I’ve been reading a lot in translation recently. Mainly in a valiant attempt to resurrect my dangerously moribund Malay and Indonesian language skills, I’ve taken to reading original literature with English translations as a crib. But as my proficiency creeps back slowly, I’m increasingly plagued by the poverty of many Malay/Indonesian-English translations I’ve been reading.
Caveat: I am no translator, and my thoughts may strike more competent translators as facile. But the trouble seems to me to be that because Malay and Indonesian have (in comparison to English or Chinese) a relatively rudimentary grammatical structure and lexicon, translating the components of an Indonesian sentence directly into English, even in a way that’s sensitive to overall meaning, can end up sounding stilted and awkward in a way that the original is not. Consider Pramoedya in translation:
Aku sendiri berasal dari etnik Jawa, dan begitu dilahirkan dididik untuk menjadi orang Jawa, dibimbing oleh mekanisme sosial etnik ke arah ideal-ideal Jawa, budaya dan peradaban Jawa.

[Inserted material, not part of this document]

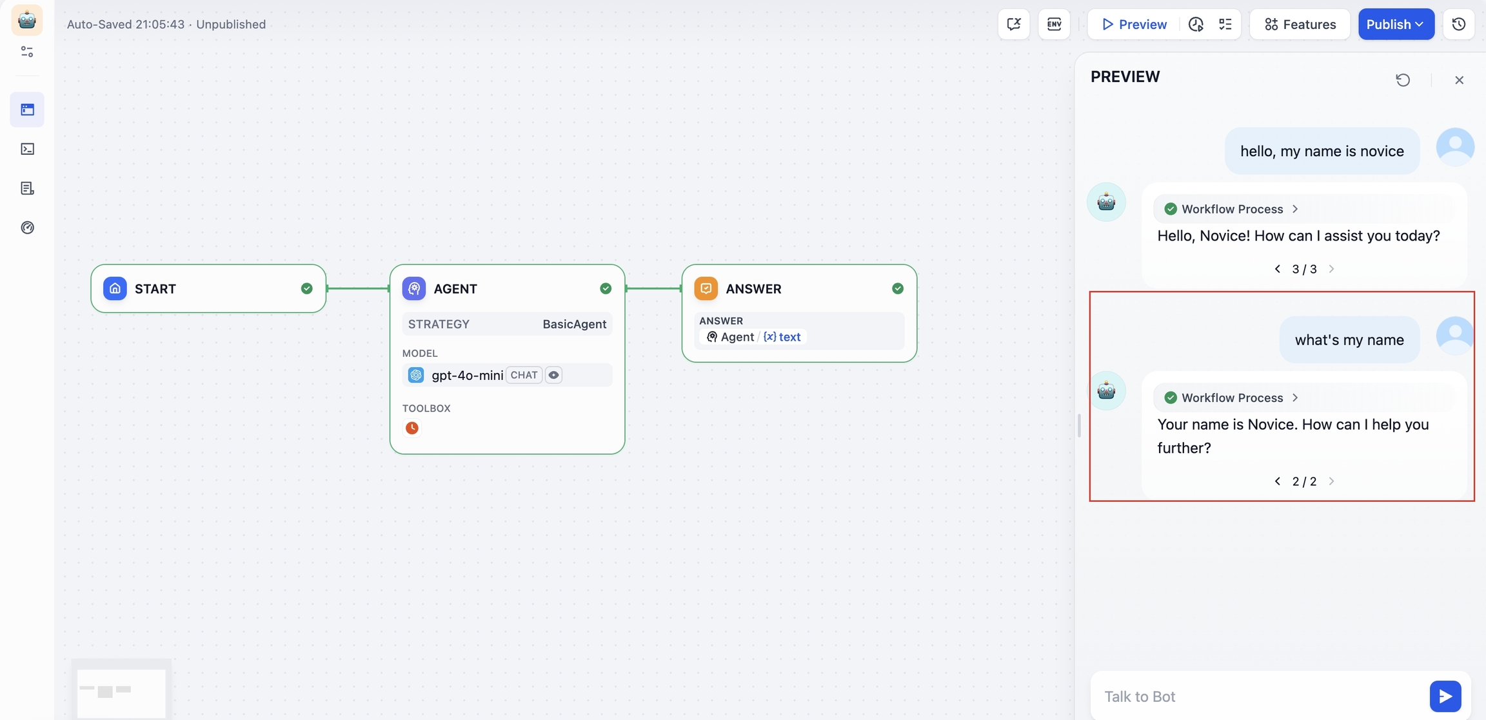The image size is (1486, 720).
Task: Click the green check on START node
Action: tap(306, 288)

I myself am of Javanese ethnic origin, and so I was educated from birth to become a Javanese, guided by the social-ethnic mechanism toward Javanese ideals, culture and civilization.
This is pretty much a word-for-word translation, slavishly deferent to all the components of the sentence, which are rendered meticulously into English. A perfectly fluid Indonesian sentence becomes gauche. The act of translation, I think, is closer to one of creation than of transcription. But because of that, so much care has to be taken: I also think it’s a fine line between representing an author’s thoughts and high-handedly improving on them. If I were to translate the above, I’d probably go for something like
I myself am ethnically Javanese, and so I was taught from birth to become Javanese; I was driven towards Javanese ideals, culture and civilization by the mechanisms of my society and ethnicity.
but even here I am perturbed by the use of the term “mechanisms” of society and ethnicity; I feel it’s an ambiguous and not particularly useful term, and one which Pramoedya subsequently doesn’t elaborate on. The word is inescapably in the text, though. The corresponding Indonesian term is mekanisme; the bad phrasing is inherent in the writing. How much can a translation “fix” this? is the translator entitled to omit the word mechanism altogether and replace it with something that conveys the sense of what he is saying, but in a better way? Perhaps: “I was driven towards Javanese ideals, culture and civilization by the pressures of my society and ethnicity” — but the Indonesian word for pressure is nowhere to be found in the text. Is a translator’s loyalty first to the text or to its meaning? to the original language or to the language in which the text is to find its new home? And is there room for forgiveness and mercy? should a translator embarrass or vindicate the author?
I’m not sure how I feel about academic translation just yet, but I am more sure that translating poetry is an art for which the product is an entirely new creation, whose outlines may be at best tremulously prescribed. There seems to be a gradient of clarity: perhaps meaning becomes clearer and more solid the more words there are to circumscribe it, e.g. through prose, fiction, exposition, political speeches. But I think that ultimately, it’s a perilous world between languages, and it seems one’s only hope is to learn as many of them as one can. (This prescription is, like most sound advice, more easily dispensed than followed. Alas).
and whilst on the topic of perilous language worlds, I am off to Paris for Christmas and New Year. there shall probably be library & bookshop tourism. I’ll likely not be able to post often in the coming couple of weeks, but I imagine most of the world grinds to a turkey-and-stuffing standstill around this time of year anyway.